This weekend I had the joy and horror of running an event in my neighbourhood. You may know the saying - event planning is easy, just like riding a bike. Only the bike’s on fire, you’re on fire…
It went really well I’m pleased to say but caused more than its fair share of middle of the night anxiety.
Which brings me to my Sunday blog.
Hope you are enjoying your Sunday wherever you are.
Sunday Blog 161 - 1st December 2024
Being a constant consumer of self-improvement, I’m always looking outside myself for advice. I am aware of the irony of writing a Sunday Blog about trust beginning with me. But isn’t self-development is an endless round of remembering, then forgetting, then remembering? A regular podcast reminder of the importance of connecting in with my own values and living them is a must for me.
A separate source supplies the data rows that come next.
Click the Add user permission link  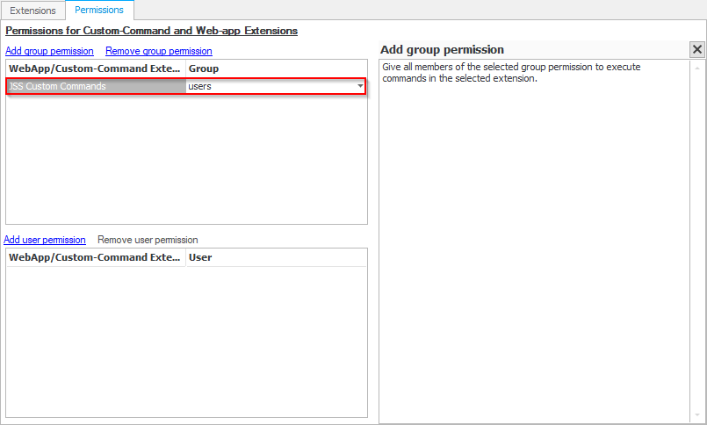[45, 240]
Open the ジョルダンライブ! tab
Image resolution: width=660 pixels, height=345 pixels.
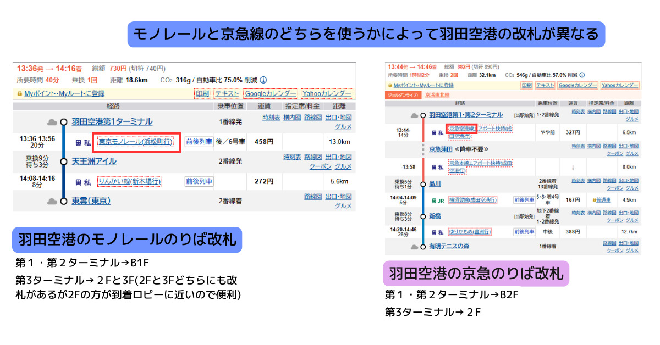coord(402,95)
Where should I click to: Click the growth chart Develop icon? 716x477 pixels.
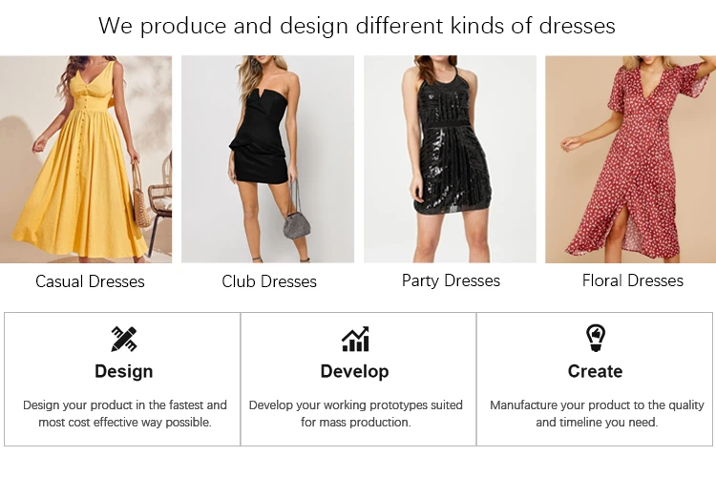(x=355, y=340)
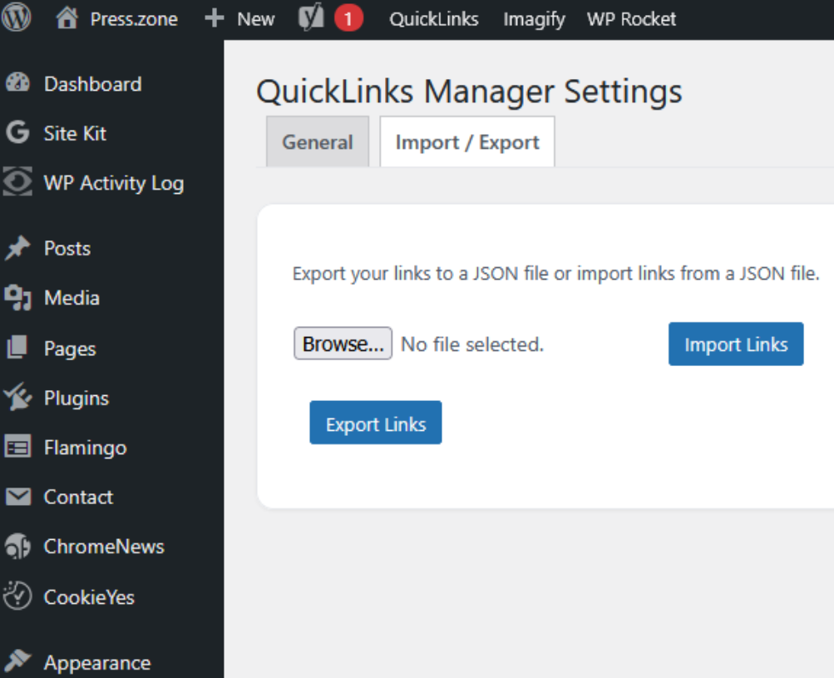Open QuickLinks from the admin bar
The image size is (834, 678).
[x=433, y=17]
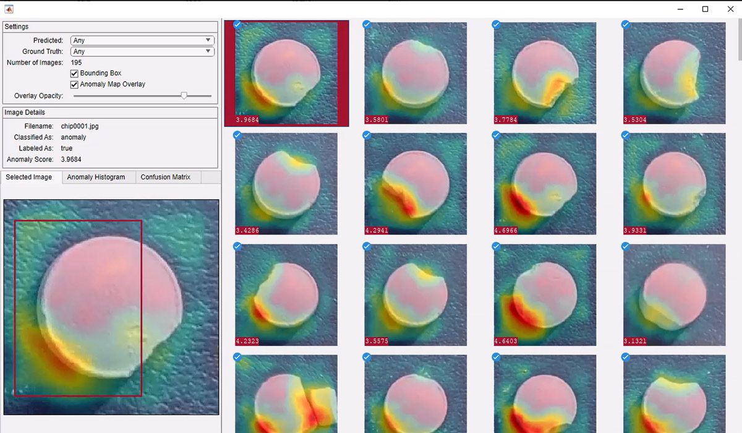Click checkmark icon on thumbnail scored 3.9331
This screenshot has height=433, width=742.
(x=625, y=135)
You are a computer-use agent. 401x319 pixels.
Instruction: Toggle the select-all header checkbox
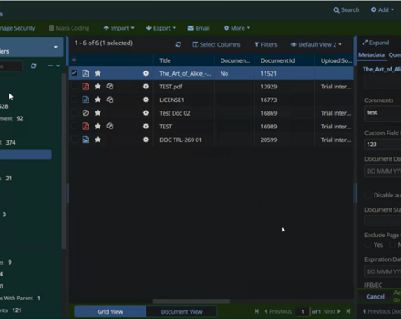pos(74,60)
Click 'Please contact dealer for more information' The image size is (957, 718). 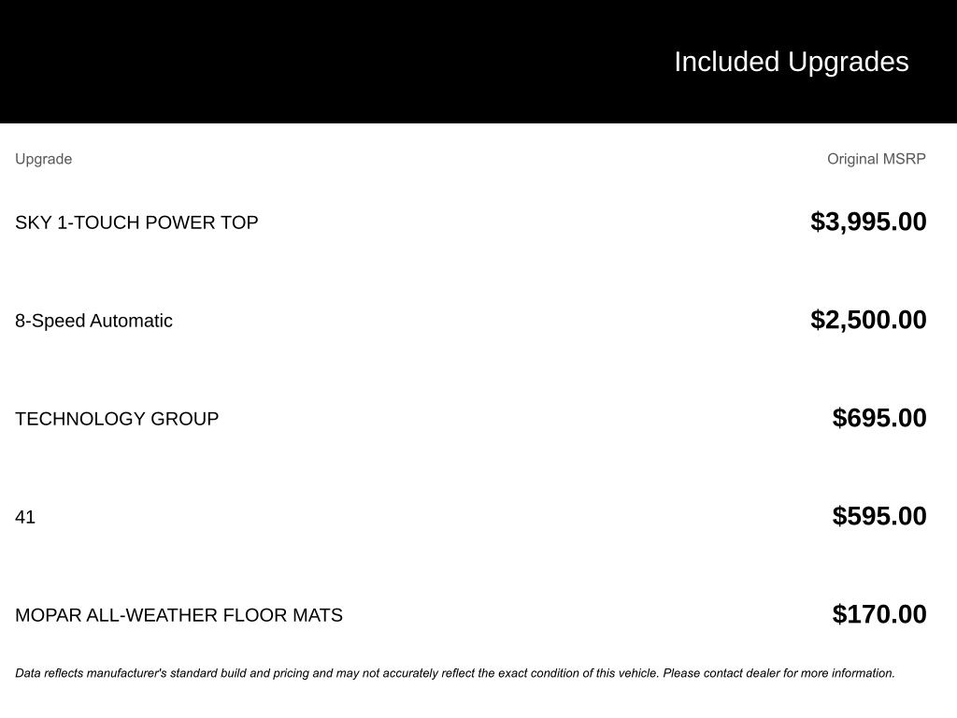click(x=778, y=673)
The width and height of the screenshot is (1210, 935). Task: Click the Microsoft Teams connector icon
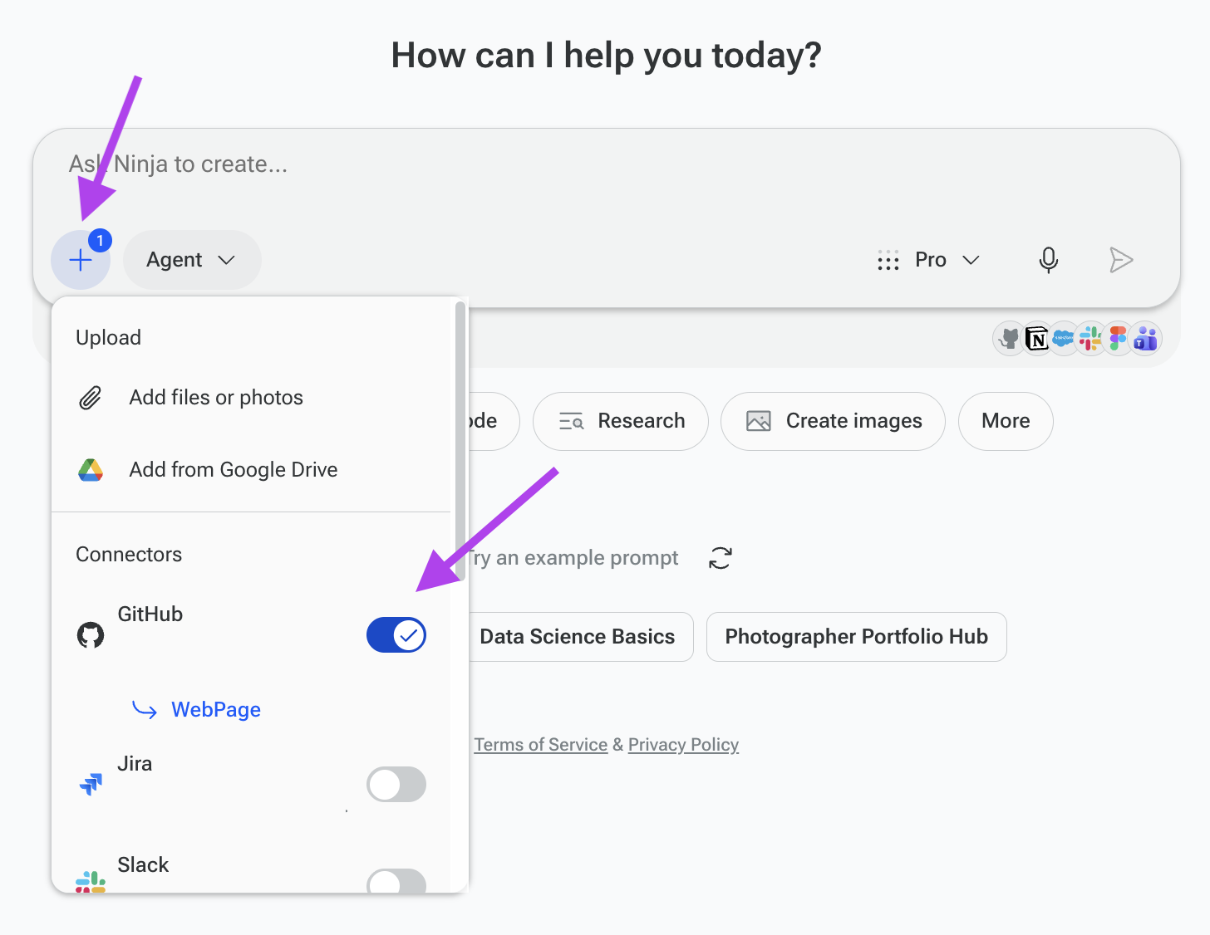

This week I listened to Ep. 497 of Rangan Chatterjee’s Live Better, Feel More, and I was washed through with the moment of remembering what I’d forgotten. The importance of building trust in yourself.
I am blessed to be (blissfully) unaware of feelings of anxiety or fear during the day. Nothing especially enlightened about that, I think it is just a neuro-quirk. It’s during my middle of the night wakefulness that I can often access that spot of depression, the twist of unease. And it is almost always the pressure of undone things. Things I said I would do, and haven’t.
Rangan talked about his three questions each morning and I paraphrase slightly: 1. What’s one thing I’m grateful for? 2. What’s the most important thing I need to do today? 3. What quality do I want to bring to the world today? And his three questions at night: 1. What went well today? 2. What did I do for someone else today? 3. What can I do differently tomorrow?
The simple act of deciding the one most important thing I need to do today, and reckoning with whether I did it, is building and re-building trust in myself.
Now the big question is, do I buy his beautiful journal just for the 3 questions each day, or do I squeeze them into my regular diary?
In the end, isn’t all self-improvement about justifying stationery purchases?